I seriously doubted this. Beverley was at school and even if he did want to spend more time with my mother, she certainly didn’t want to spend any more time with him.
‘Did you go home then?’ I asked him.
‘Sometimes,’ he said. ‘But on a Friday, I’d go to the pub. They had strippers on.’
This was news to me. Up to this point, I never knew that my mum and sister were stripping. I mentioned this to him. He didn’t laugh.
‘I was under a lot of pressure,’ he said.
He told me that he got caught because the Post Office, annoyed at the disruption and cost of thirty-thousand people spilling onto the streets twice a week while they looked for non-existent suspect packages, decided to act. They suspected that it might be employees trying to skive off work, so they posted lookouts around the local phone boxes, and put two and two together. He was nabbed after one phone call, marched back to the office and arrested. He confessed without much of a struggle.
‘I was sacked on the spot as well,’ he said sounding somewhat surprised.
While he was on bail, the atmosphere at home got even worse. He didn’t have a job so he was contributing basically nothing to the household. My mum couldn’t even look at him. He went up in court a couple of months later and, with the help of my auntie Irene acting as a character witness, somehow got away with a suspended sentence. I think my mum was disappointed he wasn’t sentenced to death by firing squad.
*6 Universal
*7 I went to see a West End revival of Gypsy. They sang ‘You’ve gotta have a gimmick’ and I was instantly transported back to that night.

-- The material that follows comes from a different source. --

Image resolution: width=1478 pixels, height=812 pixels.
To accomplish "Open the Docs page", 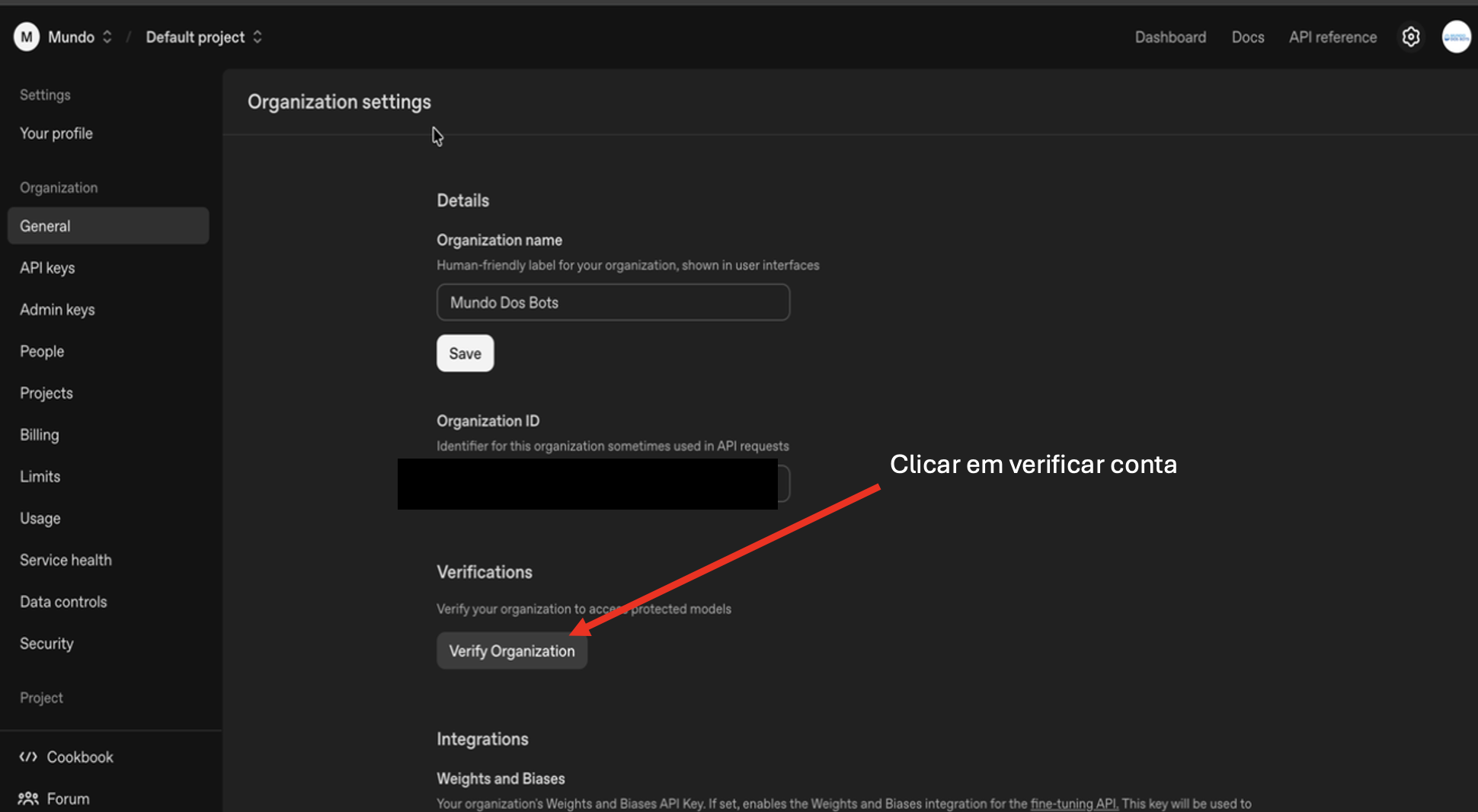I will tap(1247, 37).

Things We Didn’t Have in the 1970s
Part Five
Reality TV
I’m glad about this one. With all the reality I was getting at home, I didn’t need any more on my TV screen. There were one or two shows that did actually feature real people. The Up series, which followed school kids through their lives at seven year intervals, could be classed as reality television but it was really more of an anthropological study. What we didn’t have was beautiful but talentless wannabees cluttering up our TV screens on Love Island and Big Brother. Sometimes, it really was better in the old days.
Chapter Six
You can smell the fear and hate, generated by all around
The line ‘you can smell the fear and hate, generated by all around’ is from ‘The Combine’, an album track from This is The Modern World. It’s nowhere near my favourite song, not even the best song on an album that The Jam themselves said was rushed out. But it stayed with me. It was an idea that Paul revisited with ‘“A” Bomb in Wardour Street’, where ‘fear and hate lingered in the air’.
Whatever fear and hate it was that Paul was sensing, a lot of us sensed it too. It’s hard to comprehend from our oasis of liberality (Donald Trump and Brexit notwithstanding) in the third decade of the PC twenty-first century but racism was very popular in the 1970s. The Irish were ‘Paddies’ or ‘Micks’ and were considered fair game for jokes about their perceived stupidity. The Chinese were ‘Chinkys’ (as in, ‘Do you fancy a Chinky takeaway tonight?), people who came from any of the countries on the Indian sub-continent were ‘Pakis’, black people were ‘coloureds’ or ‘sambos’ or ‘wogs’ or ‘coons’ or ‘darkies’. A black friend of mine told me that when he was ten years old, he was walking down Fulham Broadway and a taxi driver slowed down to tell him he was a black bastard. When he was ten! People would often claim that some of their best friends were black and that they weren’t ‘a racialist’. They generally were.*8
Mainstream TV did not help. It was only up until the year before that BBC1 had broadcast The Black and White Minstrel Show on Saturday nights. A white male voice choir would black up and be wheeled out to sing the hits of the day. This was what passed for entertainment; over ten million people used to watch it. Not that there was a lot of choice.
‘What’s on telly?’
‘There’s a quiz on ITV or there’s a racist singalong on BBC1.’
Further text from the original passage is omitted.